This has been a harsh war for journalism. A handful of good practitioners were killed in action, including 51-year-old Terry Lloyd, a veteran foreign correspondent for Britain's Independent Television News. The urbane Lloyd was an old-style journalist--keen to be first but always determined to be accurate, and his experience and knowledge allowed him to balance the two.
Then there was Michael Kelly, the editor-at-large of the Atlantic Monthly, whose caustic conservative commentary was respected widely and who gave up the comforts of armchair punditry and went forth into battle for the final time.
Both Kelly and Lloyd maintained their usual high standards when covering the war. That can't be said of the bulk of TV and print reporters marauding around the Iraqi battlefield and neighboring states. Many have demonstrated an ignorance of warfare and the Middle East that would have appalled Lloyd and Kelly.

▸ What you need to do:
• a. In the passage on war journalism, rewrite the text from "This has been" to "balance the two.", substituting "reporting" for "journalism".
• b. According to the passage on war journalism, how old was Terry Lloyd when he was killed in action?

▸ Entries shown:
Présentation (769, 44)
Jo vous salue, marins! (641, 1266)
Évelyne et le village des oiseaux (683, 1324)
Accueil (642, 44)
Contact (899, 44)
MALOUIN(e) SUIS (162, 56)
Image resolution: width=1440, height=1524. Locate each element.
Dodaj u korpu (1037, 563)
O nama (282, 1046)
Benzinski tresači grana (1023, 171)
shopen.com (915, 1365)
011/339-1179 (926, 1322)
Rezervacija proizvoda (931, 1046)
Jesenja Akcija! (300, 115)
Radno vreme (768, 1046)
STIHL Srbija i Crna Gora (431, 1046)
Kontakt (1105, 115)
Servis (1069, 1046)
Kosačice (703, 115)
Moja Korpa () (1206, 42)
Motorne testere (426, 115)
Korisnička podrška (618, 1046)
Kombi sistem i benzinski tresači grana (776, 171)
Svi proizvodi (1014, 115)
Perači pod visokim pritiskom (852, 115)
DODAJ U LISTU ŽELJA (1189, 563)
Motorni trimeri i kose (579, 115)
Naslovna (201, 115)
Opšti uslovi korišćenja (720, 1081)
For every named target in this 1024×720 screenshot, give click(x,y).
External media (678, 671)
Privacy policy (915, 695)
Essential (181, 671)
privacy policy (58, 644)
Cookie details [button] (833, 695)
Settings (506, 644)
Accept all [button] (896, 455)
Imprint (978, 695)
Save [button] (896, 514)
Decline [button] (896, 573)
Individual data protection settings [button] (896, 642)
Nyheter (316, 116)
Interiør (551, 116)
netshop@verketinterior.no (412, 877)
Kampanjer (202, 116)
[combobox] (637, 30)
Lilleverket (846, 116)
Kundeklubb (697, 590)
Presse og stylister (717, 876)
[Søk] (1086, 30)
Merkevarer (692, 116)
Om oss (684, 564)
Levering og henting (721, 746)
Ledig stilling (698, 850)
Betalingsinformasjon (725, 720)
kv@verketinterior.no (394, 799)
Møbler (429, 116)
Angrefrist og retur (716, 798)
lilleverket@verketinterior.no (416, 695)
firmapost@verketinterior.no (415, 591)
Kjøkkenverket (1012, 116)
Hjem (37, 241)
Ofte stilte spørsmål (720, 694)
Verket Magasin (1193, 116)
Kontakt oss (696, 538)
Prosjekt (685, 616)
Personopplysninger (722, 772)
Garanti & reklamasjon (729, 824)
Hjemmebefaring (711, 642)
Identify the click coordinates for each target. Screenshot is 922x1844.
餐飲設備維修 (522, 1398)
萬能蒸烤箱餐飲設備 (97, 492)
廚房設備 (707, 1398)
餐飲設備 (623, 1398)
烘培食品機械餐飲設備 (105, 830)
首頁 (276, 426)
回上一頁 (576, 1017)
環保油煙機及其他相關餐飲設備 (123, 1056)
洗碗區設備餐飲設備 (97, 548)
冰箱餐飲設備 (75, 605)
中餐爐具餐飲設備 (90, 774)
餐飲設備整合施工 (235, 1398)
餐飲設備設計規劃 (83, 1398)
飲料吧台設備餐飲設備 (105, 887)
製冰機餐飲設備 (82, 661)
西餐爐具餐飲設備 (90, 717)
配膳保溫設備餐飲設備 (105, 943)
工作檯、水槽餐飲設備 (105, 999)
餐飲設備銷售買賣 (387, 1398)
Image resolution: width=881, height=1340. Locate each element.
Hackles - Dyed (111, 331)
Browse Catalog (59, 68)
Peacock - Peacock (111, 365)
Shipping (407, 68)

▸ The answers:
• a.
This has been a harsh war for reporting. A handful of good practitioners were killed in action, including 51-year-old Terry Lloyd, a veteran foreign correspondent for Britain's Independent Television News. The urbane Lloyd was an old-style journalist--keen to be first but always determined to be accurate, and his experience and knowledge allowed him to balance the two.

• b. He was 51 years old.